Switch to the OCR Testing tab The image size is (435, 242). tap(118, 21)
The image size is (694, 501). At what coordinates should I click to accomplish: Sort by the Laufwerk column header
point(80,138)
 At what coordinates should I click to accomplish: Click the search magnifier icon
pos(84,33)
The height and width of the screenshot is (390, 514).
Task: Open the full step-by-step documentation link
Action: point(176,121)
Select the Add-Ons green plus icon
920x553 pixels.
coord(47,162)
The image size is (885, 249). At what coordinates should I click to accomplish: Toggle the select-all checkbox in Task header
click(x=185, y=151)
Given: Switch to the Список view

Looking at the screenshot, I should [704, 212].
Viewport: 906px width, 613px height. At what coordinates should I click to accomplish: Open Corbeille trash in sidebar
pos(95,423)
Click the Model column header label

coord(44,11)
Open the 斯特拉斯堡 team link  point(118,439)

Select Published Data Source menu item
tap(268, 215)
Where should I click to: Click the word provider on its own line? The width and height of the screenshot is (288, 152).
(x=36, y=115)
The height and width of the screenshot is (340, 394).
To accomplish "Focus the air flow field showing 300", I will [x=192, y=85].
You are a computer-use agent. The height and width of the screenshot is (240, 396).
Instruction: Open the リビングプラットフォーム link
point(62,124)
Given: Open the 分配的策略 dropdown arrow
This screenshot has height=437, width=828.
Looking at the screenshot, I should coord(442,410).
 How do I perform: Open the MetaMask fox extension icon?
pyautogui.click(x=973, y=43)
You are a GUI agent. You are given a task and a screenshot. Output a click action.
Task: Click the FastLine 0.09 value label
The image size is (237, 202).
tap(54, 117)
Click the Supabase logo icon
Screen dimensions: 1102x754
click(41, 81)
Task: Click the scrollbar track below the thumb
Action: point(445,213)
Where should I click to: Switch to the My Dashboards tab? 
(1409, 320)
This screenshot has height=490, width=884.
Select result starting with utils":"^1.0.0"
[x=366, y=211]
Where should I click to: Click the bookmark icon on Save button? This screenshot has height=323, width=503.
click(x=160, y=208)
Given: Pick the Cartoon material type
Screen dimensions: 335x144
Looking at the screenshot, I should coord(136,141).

* * *

* [Exercise]
The listing above has to be written out again in full, exactly as shown.

* [Written answer]
Switch to the OCR Testing tab The image size is (435, 242). tap(118, 21)
The image size is (694, 501). At what coordinates should I click to accomplish: Sort by the Laufwerk column header
point(80,138)
 At what coordinates should I click to accomplish: Click the search magnifier icon
pos(84,33)
The height and width of the screenshot is (390, 514).
Task: Open the full step-by-step documentation link
Action: point(176,121)
Select the Add-Ons green plus icon
920x553 pixels.
coord(47,162)
The image size is (885, 249). At what coordinates should I click to accomplish: Toggle the select-all checkbox in Task header
click(x=185, y=151)
Given: Switch to the Список view

Looking at the screenshot, I should [704, 212].
Viewport: 906px width, 613px height. At what coordinates should I click to accomplish: Open Corbeille trash in sidebar
pos(95,423)
Click the Model column header label

coord(44,11)
Open the 斯特拉斯堡 team link  point(118,439)

Select Published Data Source menu item
tap(268, 215)
Where should I click to: Click the word provider on its own line? The width and height of the screenshot is (288, 152).
(x=36, y=115)
The height and width of the screenshot is (340, 394).
To accomplish "Focus the air flow field showing 300", I will [x=192, y=85].
You are a computer-use agent. The height and width of the screenshot is (240, 396).
Instruction: Open the リビングプラットフォーム link
point(62,124)
Given: Open the 分配的策略 dropdown arrow
This screenshot has height=437, width=828.
Looking at the screenshot, I should coord(442,410).
 How do I perform: Open the MetaMask fox extension icon?
pyautogui.click(x=973, y=43)
You are a GUI agent. You are given a task and a screenshot. Output a click action.
Task: Click the FastLine 0.09 value label
The image size is (237, 202).
tap(54, 117)
Click the Supabase logo icon
Screen dimensions: 1102x754
click(41, 81)
Task: Click the scrollbar track below the thumb
Action: point(445,213)
Where should I click to: Switch to the My Dashboards tab? 
(1409, 320)
This screenshot has height=490, width=884.
Select result starting with utils":"^1.0.0"
[x=366, y=211]
Where should I click to: Click the bookmark icon on Save button? This screenshot has height=323, width=503.
click(x=160, y=208)
Given: Pick the Cartoon material type
Screen dimensions: 335x144
Looking at the screenshot, I should coord(136,141).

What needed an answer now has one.